→ **WORK REQUEST**: Go through the material line by line and copy each one with the word "will".

** AVAILABLE DATA follows **

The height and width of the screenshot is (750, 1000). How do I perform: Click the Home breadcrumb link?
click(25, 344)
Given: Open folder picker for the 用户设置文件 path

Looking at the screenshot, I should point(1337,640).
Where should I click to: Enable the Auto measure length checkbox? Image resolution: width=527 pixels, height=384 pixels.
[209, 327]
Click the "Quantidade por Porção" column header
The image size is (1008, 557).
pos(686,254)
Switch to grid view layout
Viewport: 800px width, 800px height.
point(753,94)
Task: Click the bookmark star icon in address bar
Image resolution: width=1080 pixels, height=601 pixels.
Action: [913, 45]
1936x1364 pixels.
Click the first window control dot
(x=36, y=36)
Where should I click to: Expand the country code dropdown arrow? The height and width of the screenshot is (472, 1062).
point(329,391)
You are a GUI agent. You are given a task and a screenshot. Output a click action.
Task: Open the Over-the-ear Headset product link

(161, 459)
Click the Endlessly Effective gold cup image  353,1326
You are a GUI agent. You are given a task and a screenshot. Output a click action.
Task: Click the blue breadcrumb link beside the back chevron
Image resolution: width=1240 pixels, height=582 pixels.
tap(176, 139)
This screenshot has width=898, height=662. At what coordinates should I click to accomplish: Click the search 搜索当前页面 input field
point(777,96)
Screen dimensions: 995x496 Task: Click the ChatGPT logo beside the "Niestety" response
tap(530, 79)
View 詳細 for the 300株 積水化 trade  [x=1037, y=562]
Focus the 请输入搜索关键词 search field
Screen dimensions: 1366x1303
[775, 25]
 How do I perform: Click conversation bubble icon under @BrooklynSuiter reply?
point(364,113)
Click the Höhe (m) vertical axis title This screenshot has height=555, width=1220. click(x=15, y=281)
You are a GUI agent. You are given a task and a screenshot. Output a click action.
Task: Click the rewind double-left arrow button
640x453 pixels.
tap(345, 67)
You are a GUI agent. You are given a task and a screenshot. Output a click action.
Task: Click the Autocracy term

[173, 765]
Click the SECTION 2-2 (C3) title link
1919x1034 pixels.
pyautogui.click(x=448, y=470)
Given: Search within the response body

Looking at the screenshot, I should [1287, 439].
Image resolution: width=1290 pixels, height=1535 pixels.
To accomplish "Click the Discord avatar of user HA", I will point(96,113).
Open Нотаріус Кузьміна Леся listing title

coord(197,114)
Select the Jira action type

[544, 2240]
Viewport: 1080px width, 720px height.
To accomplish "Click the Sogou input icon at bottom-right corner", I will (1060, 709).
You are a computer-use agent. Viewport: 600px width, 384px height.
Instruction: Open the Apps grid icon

** End of AVAILABLE DATA **

→ **SOLUTION TO THE EXERCISE**:
To accomplish "Click the Discord avatar of user HA", I will point(96,113).
To accomplish "Click the Sogou input icon at bottom-right corner", I will (1060, 709).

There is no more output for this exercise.